Read the listing and extract each line that includes the word "element".

----------------------------------------

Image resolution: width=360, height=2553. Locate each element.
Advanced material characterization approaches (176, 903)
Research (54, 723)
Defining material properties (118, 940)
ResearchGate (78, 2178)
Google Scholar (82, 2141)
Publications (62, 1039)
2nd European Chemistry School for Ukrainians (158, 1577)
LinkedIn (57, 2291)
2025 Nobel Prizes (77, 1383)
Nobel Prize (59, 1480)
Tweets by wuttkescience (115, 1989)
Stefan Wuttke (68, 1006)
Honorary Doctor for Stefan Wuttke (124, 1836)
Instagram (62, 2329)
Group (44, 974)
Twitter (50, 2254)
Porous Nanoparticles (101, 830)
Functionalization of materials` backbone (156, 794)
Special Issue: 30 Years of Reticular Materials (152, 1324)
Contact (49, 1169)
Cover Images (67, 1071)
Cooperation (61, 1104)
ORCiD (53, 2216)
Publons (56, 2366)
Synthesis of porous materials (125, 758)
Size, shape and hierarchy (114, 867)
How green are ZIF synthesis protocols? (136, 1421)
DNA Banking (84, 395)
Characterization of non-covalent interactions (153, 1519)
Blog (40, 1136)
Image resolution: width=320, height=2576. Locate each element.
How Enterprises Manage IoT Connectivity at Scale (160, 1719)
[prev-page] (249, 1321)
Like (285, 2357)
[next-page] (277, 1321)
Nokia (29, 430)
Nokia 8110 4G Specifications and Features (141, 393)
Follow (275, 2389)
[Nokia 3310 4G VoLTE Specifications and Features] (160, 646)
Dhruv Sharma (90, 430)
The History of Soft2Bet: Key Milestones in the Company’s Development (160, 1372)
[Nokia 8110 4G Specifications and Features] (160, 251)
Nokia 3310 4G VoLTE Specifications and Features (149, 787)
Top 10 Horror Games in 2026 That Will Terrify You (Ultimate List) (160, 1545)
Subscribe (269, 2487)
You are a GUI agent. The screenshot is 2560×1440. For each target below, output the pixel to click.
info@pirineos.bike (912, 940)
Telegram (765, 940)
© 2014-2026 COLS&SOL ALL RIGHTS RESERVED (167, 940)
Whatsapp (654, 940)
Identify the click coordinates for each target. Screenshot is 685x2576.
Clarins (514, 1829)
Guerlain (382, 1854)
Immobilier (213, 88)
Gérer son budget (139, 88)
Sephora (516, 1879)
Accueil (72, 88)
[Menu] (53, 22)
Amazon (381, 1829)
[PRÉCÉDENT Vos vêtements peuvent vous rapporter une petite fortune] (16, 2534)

----------------------------------------

■ Your solution:
Image resolution: width=360, height=2553. Locate each element.
Image resolution: width=320, height=2576. Locate each element.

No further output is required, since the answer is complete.